[走进名家]
风景之外的风景(25)
把“斋名”、“别号”
玩成艺术的老头
牧夫
文人、书家、画家,都会给自己和自己住的窝起个别名或斋名,这斋或那轩、那堂、那屋,那居、那阁……以表示雅。
如没有个“窝号”或“别号”,从事这些个行当的人似乎缺了那么一块。不仅会现了俗气,也会现了小气。白马上赵云都是以“常山赵子龙”来吆喝,多带劲、多豪气,尽现了英雄气概。“燕人张翼德”亦现了英雄本色。两轮车上的“山人诸葛孔明”更是儒雅。如果被对方喝问:“何人?”。答:“赵云”或“张飞”,大英雄也气短了三分。会写几个文字的,或会划拉两笔书法的,再或会将水墨弄成“美术作品”的书法家、美术家、作家在作品尾巴的位置上该显名的时候,斋号、别名或置于姓名前,或缀于姓名后,你说是不是彰显着雅气。
好友著名篆刻书法家马东生先生给自己的“窝”起了“四骏堂”的斋名,他与夫人和孩子都是属马的,而又姓马。“四骏堂”巧而妙雅中内含着大志,有嚼头,耐品味。
范曾的斋号“抱冲斋”,但又前置或后缀别号“十翼”,行起路来总有一脚高一脚低的不平衡的感觉。大概是动与静失衡了。
我也附雅,有一斋名——“一苇斋”。斋名是范曾先生送我并书写的。一九九四年的六月底,我和范曾到河南,范曾说要送我一幅字,我说,不如给我的“窝”题个名吧,“青冰居”或“步流斋”如何?出于荀子的这两句太苦。范曾说着,略加思索,手起笔落,“一苇斋”三个字跃然宣纸之上。好友李光荣先生给我寄贺年卡,戏称我“一苇斋主”。
而著名篆刻、书法、绘画大家吴颐人先生的斋名之多之雅之幽默之耐品,在书文学界是谁也不可望肩的。这完全在于先生的性情。这位钱君陶、钱瘦铁、罗福颐大师的高徒、丰子恺的第三代、弘一大法师、吴昌硕的第四代传人,变着法儿地玩斋名、别号。且玩出了另一番艺术的天地。

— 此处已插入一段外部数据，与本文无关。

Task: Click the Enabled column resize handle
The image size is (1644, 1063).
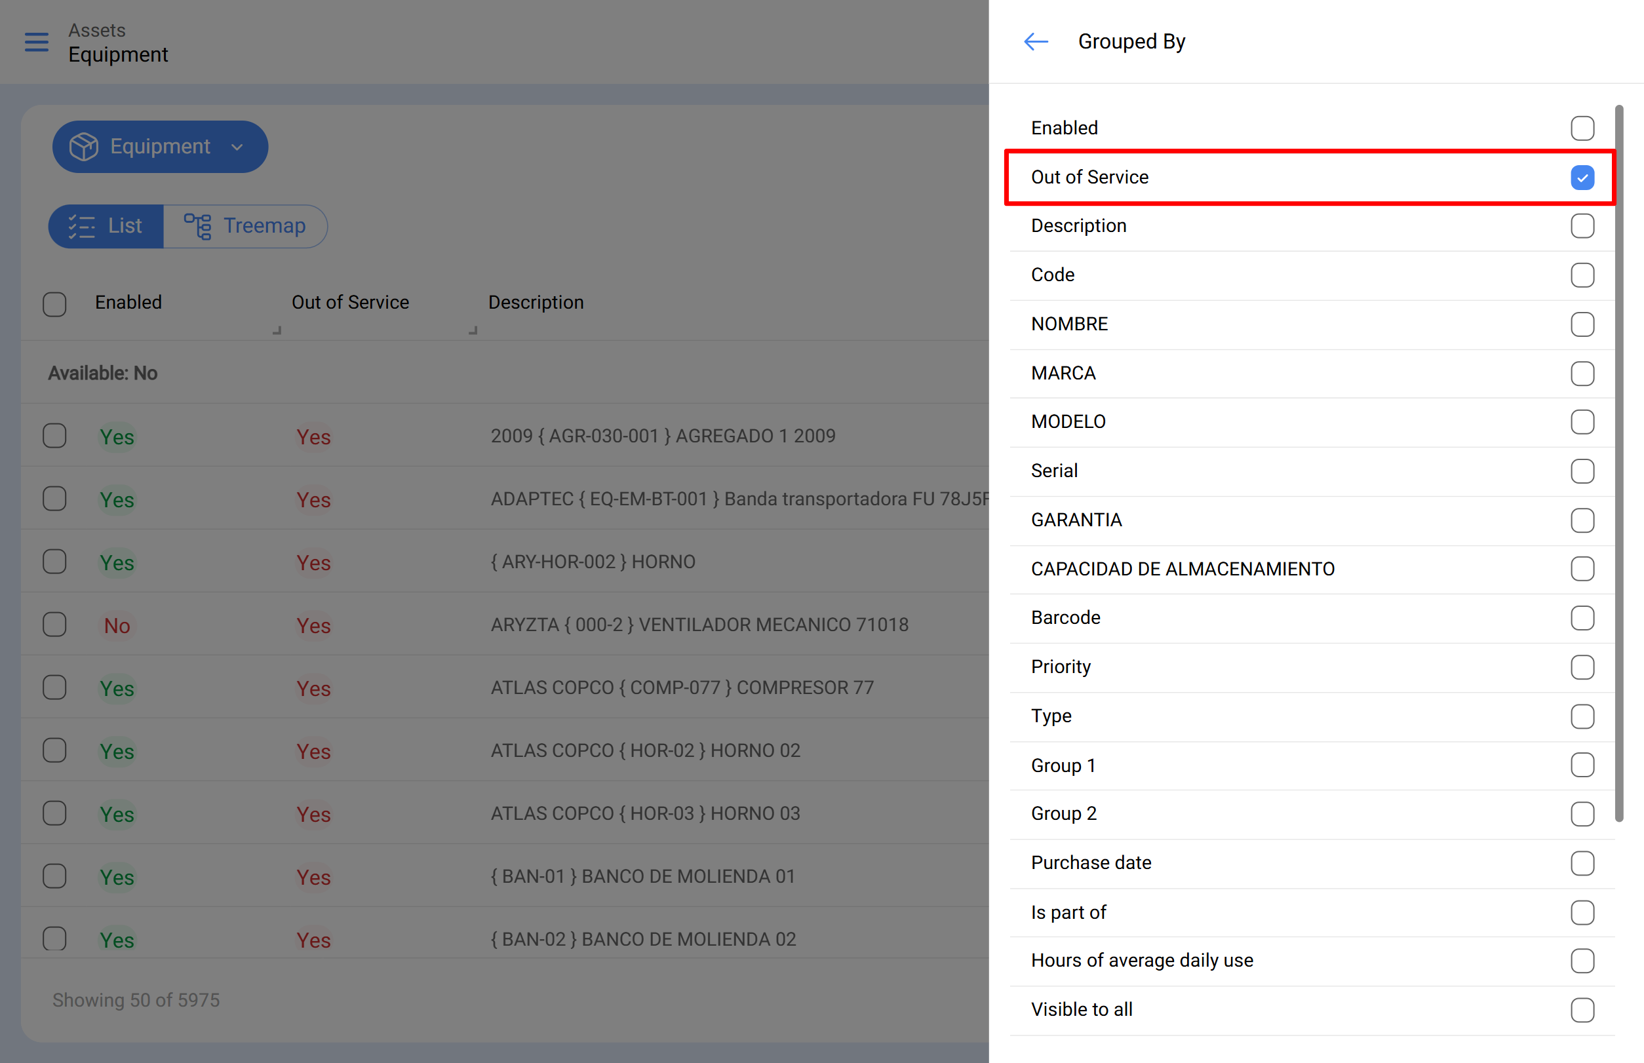Action: (277, 331)
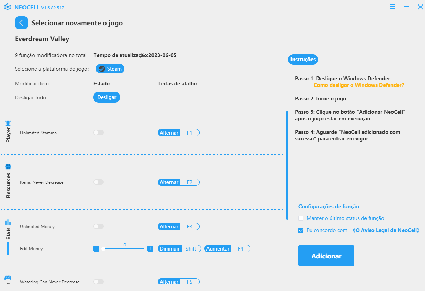Turn on the Unlimited Money toggle
425x291 pixels.
99,226
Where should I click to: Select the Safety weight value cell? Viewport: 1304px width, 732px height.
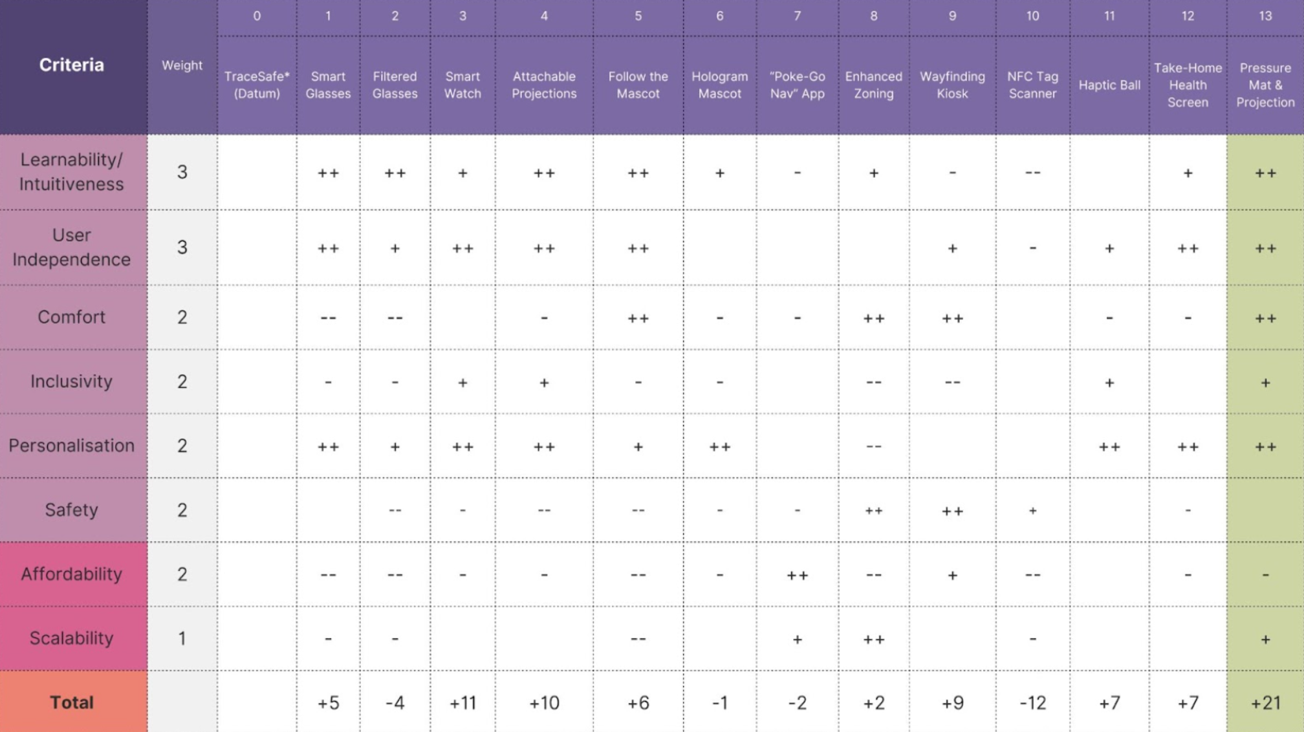click(x=182, y=510)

在篆刻、书法、绘画之外,把斋名、别号玩成艺术的,当数这位有着大性情的老头了。
他曾在“修齐讲堂”作《不求第一,但求唯一》的讲座,并书法。好家伙,这“唯一”,天下独此一家,“知识产权”谁敢占有,不就是“第一”吗?
没有准确地统计过吴颐人先生给自己起的斋名、别号有多少,不下于几十,也不是大话。这个老头象个幼儿园的阿姨,每天哄着他的这些个"斋名小朋友"玩艺术游戏,为他的性情服务,为他的艺术服务,为他的快乐服务。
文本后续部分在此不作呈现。